> EXERCISE OBJECTIVE: Reproduce each of the lines below word for word, leaving out the pictures.

> MATERIALS PROVIDED:
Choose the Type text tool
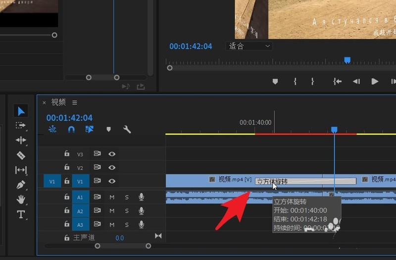The height and width of the screenshot is (260, 396). point(21,214)
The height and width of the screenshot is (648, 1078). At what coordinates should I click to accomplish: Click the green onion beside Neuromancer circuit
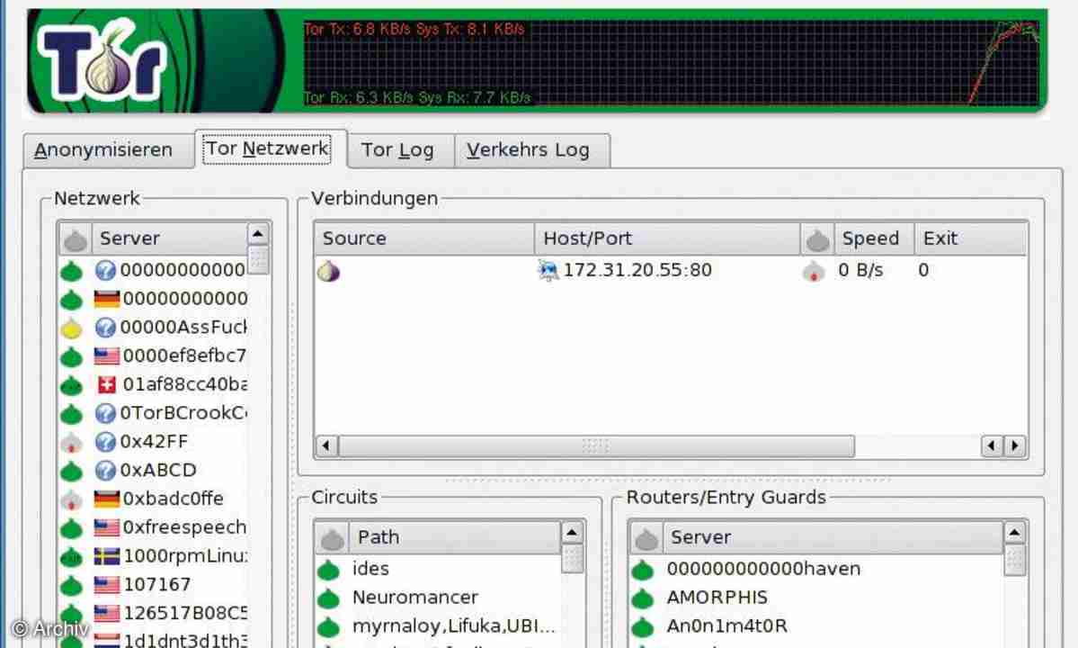point(329,598)
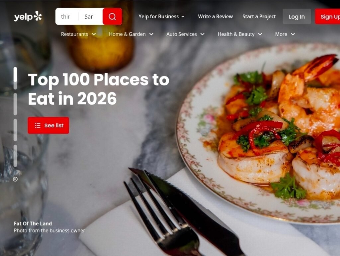Click the Log In button
Screen dimensions: 340x256
(297, 17)
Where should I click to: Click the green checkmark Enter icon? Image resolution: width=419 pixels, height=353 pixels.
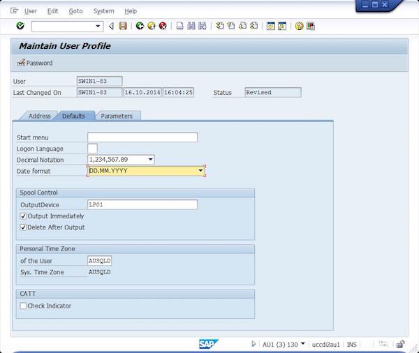(20, 26)
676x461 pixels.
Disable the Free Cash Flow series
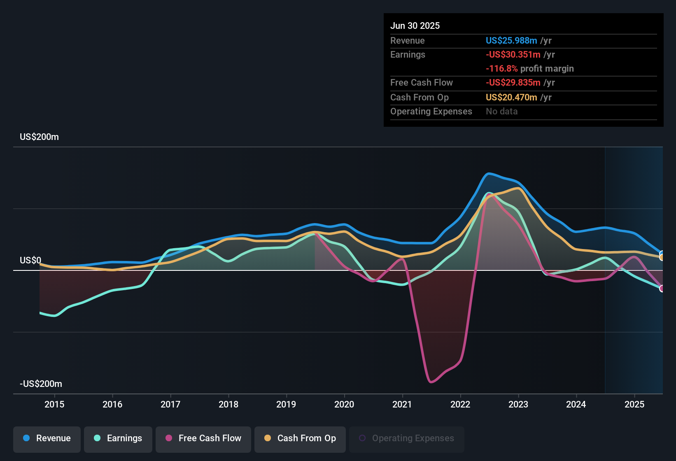(x=203, y=439)
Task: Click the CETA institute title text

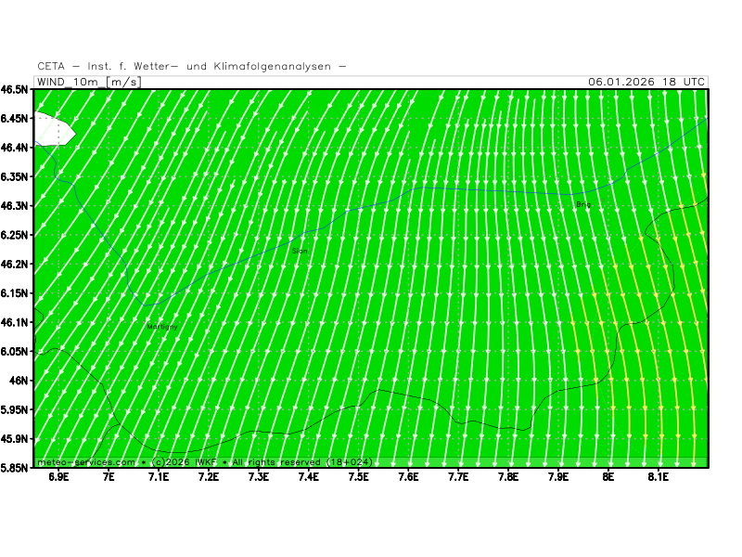Action: (x=192, y=66)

> EXPECTED ANSWER:
Choose the Type text tool
The height and width of the screenshot is (260, 396). point(21,214)
The height and width of the screenshot is (648, 1078). At what coordinates should I click to accomplish: Click the green onion beside Neuromancer circuit
point(329,598)
Click the Log In button
Screen dimensions: 340x256
(297, 17)
Where should I click to: Click the green checkmark Enter icon? Image resolution: width=419 pixels, height=353 pixels.
(20, 26)
676x461 pixels.
Disable the Free Cash Flow series
(x=203, y=439)
Task: Click the CETA institute title text

Action: (x=192, y=66)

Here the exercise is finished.